··· Raw data
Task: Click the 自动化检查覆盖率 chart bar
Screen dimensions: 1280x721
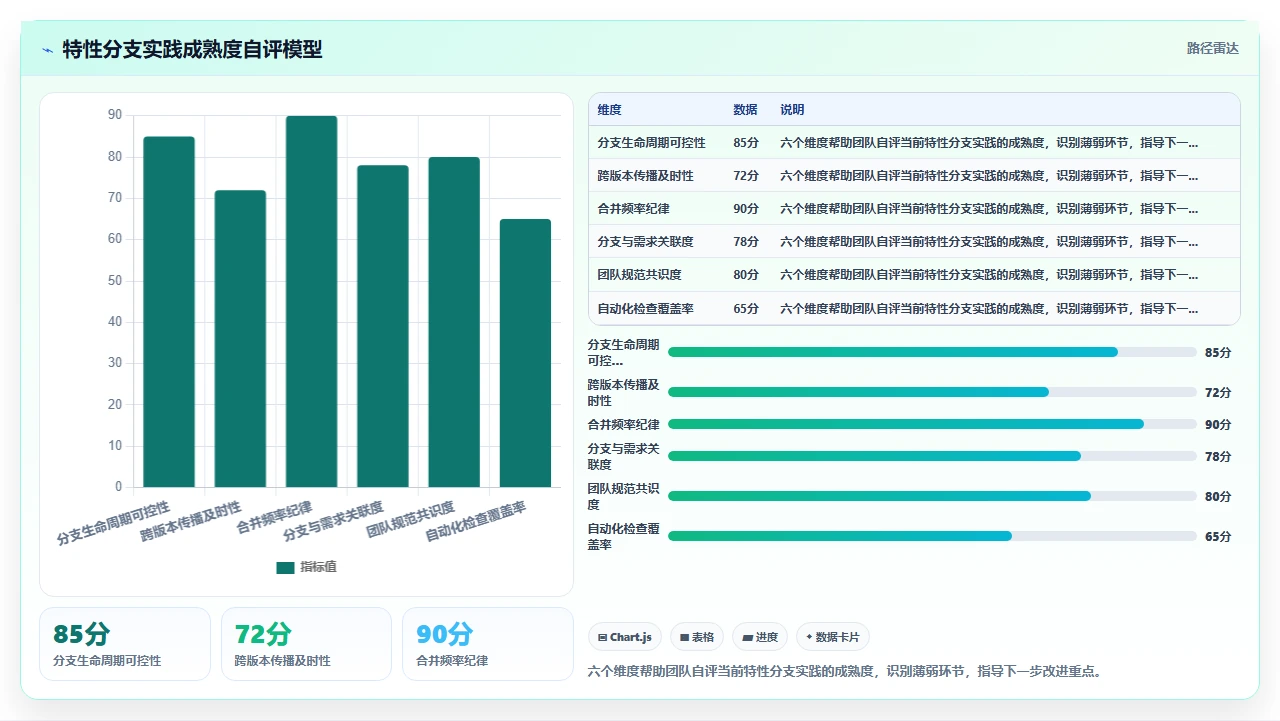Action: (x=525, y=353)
······
··· Raw data
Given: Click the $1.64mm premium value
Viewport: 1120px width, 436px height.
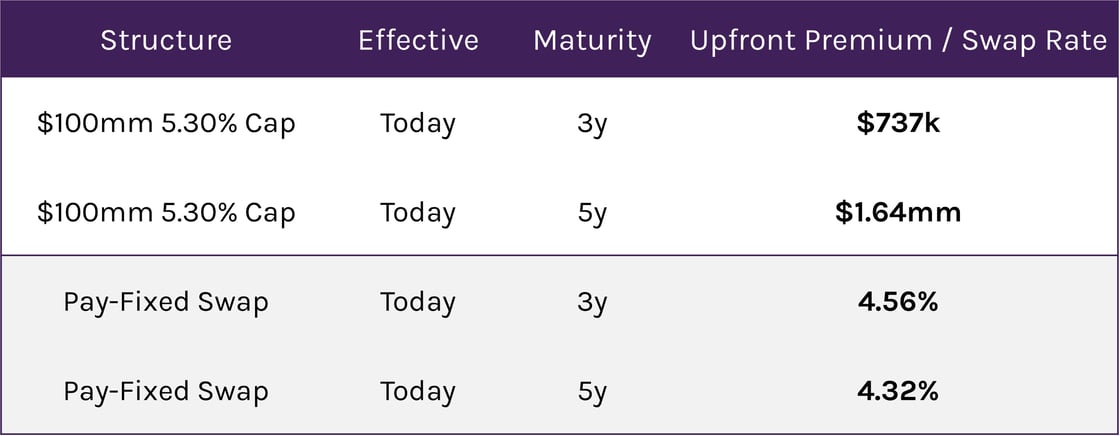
······
For every line above that holds the word "Click", report the whole line.

Output of the task:
Task: Click the 自动化检查覆盖率 chart bar
Given: Click the $1.64mm premium value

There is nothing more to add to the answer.